Je finirais cette recension des parutions, en changeant de domaine, et en allant vers la science, avec trois ouvrages. Le premier, Le secret de votre cerveau (Fayard, septembre 2017) de Stéphane Marchand, est mon livre de lecture dans les transports en commun. J'en suis déjà à la page 45, et je trouve ça passionnant, absolument lisible pour un néophyte en neurosciences. Car c'est bien de cela qu'il s'agit. Une discipline souvent méconnue, qui se médiatise peu à peu. Des médecins, des religieux mêmes, prennent les résultats en compte pour aider les gens souffrants grâce à la méditation et à des techniques relaxantes. Pour exemple, je crois que la sophrologie entre dans le champ de ses pratiques, à la fois recommandées comme soin d'appoint, ou pour aider les patients à supporter de lourds traitement, et remise en cause par des médecins comme n'étant qu'une pseudo-science. Ces pratiques reposent sur des techniques qui agissent directement sur notre conscient ou notre inconscient, et donc sur notre cerveau. Cette étude ambitionne, et semble y réussir, d'expliquer le fonctionnement du cerveau, ses capacités, mais aussi ses défauts, les maladies associées, les possibilités d'évolution (ou non), etc. Il ravira donc ceux qui s'intéressent à cet organe vital pour l'homme. L'auteur n'hésite pas à faire des comparaisons avec ce que nous trouvons chez d'autres animaux, et notamment les mammifères.
Le deuxième livre est celui de Bernard Chapais, Aux origines de la société humaine. Parenté et évolution (Seuil, octobre 2017), paru dans la collection « La couleur des idées ». Il n'est pas inédit, car édité en anglais en 2008, puis traduit en français en 2015, pour le Canada. Chapais aborde en fait une question technique, celle de la théorie de l'alliance de Claude Lévi-Strauss (1908-2009). L'idée centrale du livre, pour caricaturer, et ce que j'en ai compris en le feuilletant seulement un peu, c'est que l'Homme possède des traits communs avec les autres primates, mais ceux-ci sont devenus tellement complexe avec le temps qu'ils donnent l'impression que l'espèce est sortie de la nature.

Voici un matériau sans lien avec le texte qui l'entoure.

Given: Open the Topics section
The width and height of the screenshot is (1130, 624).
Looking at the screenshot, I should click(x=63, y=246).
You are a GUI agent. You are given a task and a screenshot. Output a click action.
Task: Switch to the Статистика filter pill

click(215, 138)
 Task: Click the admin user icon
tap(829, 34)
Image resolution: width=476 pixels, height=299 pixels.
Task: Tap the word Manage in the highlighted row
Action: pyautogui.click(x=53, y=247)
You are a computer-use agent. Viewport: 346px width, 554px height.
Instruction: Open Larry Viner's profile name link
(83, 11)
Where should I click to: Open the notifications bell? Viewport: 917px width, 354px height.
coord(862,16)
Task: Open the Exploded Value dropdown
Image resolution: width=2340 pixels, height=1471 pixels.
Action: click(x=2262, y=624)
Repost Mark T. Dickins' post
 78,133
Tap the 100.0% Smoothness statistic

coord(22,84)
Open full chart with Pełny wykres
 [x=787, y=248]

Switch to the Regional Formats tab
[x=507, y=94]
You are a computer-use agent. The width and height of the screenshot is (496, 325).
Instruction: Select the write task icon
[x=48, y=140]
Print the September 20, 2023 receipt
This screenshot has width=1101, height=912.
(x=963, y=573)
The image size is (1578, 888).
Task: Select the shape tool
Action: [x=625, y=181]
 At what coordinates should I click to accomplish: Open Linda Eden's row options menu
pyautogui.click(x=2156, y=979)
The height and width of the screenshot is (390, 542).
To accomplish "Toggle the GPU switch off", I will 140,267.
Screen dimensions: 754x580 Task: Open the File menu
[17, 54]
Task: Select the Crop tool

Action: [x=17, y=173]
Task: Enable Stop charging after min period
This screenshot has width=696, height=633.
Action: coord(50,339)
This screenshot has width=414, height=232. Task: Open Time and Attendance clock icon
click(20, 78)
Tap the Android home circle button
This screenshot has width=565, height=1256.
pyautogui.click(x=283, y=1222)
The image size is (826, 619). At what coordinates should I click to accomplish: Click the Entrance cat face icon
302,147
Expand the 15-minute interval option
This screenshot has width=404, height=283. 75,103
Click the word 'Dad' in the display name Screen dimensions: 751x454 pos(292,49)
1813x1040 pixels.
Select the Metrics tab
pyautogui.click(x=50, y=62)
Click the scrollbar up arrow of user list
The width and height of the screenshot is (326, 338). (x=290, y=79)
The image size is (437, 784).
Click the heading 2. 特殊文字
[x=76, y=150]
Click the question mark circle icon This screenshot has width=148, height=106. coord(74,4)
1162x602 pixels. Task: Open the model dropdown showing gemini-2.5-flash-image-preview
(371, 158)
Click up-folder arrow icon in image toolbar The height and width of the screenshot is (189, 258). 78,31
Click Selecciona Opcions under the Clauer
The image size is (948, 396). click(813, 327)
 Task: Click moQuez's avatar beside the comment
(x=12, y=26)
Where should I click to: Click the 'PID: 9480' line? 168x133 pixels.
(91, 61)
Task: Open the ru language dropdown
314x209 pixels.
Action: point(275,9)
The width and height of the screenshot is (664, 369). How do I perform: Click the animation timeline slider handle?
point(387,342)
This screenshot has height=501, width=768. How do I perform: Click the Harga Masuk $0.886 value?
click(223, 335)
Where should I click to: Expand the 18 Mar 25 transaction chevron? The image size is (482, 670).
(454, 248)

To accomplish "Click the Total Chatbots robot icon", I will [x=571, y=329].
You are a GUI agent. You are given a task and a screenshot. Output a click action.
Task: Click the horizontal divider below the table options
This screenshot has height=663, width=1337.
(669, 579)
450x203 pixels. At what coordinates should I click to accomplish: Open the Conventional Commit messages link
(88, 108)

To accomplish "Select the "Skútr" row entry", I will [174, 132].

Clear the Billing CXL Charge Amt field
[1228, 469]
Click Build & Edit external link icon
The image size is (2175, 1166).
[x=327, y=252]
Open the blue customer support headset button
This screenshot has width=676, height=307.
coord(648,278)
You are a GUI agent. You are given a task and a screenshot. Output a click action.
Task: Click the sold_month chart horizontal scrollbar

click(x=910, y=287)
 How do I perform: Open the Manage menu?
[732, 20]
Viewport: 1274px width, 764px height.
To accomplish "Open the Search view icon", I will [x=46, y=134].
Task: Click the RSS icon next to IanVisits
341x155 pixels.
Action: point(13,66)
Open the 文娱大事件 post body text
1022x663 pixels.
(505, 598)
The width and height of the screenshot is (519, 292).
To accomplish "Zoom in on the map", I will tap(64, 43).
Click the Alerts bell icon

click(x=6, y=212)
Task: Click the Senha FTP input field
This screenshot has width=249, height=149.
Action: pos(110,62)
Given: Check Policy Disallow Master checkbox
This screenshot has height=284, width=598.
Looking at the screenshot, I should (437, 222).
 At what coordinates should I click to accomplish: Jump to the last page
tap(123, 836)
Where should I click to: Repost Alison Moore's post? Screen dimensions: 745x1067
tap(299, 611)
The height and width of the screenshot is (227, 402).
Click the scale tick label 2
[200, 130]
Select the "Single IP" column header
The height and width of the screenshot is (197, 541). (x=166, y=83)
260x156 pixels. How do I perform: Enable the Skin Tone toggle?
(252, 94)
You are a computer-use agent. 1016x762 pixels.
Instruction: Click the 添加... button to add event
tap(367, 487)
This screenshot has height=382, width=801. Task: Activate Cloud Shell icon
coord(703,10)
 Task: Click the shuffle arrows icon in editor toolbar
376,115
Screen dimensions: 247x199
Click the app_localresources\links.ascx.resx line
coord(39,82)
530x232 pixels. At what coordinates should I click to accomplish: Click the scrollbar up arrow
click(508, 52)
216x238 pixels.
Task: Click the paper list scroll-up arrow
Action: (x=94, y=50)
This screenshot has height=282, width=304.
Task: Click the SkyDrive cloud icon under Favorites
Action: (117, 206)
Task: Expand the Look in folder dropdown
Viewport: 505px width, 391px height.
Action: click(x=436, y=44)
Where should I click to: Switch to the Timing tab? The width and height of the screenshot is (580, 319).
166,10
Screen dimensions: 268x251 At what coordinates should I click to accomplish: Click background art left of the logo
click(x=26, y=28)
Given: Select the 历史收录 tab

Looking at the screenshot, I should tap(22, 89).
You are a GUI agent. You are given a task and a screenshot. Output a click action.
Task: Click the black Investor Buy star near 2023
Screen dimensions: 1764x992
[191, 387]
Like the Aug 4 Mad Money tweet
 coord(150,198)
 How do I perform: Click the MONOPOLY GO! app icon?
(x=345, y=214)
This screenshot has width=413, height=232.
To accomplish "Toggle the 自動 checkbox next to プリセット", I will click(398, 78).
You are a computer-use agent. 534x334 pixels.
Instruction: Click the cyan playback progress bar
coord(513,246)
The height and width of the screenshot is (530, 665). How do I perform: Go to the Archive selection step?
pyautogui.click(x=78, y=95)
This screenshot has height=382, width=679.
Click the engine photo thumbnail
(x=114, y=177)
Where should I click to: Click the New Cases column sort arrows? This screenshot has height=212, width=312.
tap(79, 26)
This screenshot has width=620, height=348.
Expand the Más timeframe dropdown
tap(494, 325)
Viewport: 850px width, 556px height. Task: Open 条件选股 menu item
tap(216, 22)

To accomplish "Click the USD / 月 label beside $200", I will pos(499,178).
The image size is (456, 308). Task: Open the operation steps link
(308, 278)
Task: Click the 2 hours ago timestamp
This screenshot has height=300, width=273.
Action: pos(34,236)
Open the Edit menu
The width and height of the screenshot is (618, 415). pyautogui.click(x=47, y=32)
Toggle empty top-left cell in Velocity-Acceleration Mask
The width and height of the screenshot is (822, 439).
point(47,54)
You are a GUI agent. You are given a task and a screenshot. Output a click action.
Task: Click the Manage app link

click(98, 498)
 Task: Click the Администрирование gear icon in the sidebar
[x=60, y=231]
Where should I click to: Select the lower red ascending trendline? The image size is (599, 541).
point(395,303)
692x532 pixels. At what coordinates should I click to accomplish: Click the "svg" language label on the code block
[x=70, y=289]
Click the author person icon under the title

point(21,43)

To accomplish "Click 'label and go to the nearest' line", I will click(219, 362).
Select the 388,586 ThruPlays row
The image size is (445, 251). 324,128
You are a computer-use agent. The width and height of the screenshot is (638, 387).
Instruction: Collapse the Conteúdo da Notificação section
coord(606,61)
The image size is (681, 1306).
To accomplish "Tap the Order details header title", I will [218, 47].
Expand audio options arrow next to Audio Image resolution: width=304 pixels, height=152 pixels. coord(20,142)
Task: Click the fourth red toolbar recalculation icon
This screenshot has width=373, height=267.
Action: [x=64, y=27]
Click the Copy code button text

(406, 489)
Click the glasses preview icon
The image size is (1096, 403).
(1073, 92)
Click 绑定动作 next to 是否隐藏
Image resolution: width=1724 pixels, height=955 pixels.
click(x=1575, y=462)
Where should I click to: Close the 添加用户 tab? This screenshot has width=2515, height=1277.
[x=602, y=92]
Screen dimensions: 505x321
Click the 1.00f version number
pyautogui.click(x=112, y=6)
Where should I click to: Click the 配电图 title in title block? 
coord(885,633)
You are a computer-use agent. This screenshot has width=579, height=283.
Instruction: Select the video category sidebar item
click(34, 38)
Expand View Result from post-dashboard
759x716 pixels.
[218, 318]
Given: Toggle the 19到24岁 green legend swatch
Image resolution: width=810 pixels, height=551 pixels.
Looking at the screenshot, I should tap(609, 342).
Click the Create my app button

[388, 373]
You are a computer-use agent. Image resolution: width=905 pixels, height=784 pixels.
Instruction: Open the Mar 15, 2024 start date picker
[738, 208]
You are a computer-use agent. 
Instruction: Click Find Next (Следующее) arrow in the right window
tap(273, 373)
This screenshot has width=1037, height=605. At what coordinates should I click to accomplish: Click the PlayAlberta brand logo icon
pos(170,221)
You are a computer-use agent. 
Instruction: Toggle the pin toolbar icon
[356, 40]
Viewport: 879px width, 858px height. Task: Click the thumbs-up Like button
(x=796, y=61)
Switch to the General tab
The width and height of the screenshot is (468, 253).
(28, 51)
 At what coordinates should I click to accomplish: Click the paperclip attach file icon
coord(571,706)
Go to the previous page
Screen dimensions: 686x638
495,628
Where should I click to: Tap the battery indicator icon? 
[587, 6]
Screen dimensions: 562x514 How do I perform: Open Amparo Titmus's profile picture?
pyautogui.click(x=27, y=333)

Une approche qui me semble fort passionnante, pour un auteur qui est primatologue et utilise ici les méthodes de l'anthropologie socioculturelle.
Enfin, je terminerais par un livre que je n'ai pas, mais que j'ai vu en librairie, de l'incontournable défenseur de la nature et passionné par l'Univers, j'ai nommé Hubert Reeves. Il publie Le banc du temps qui passe. Méditations cosmiques (Seuil, octobre 2017).
Et cette fois, pour terminer ce long article (comme souvent), un clin-d’œil que je ne peux m'empêcher de faire. Tout récemment, est sorti chez Bourgois Editeur, un nouveau texte de J. R. R. Tolkien (dont je suis un grand fan). Celui-ci s'intitule Beren et Lúthien.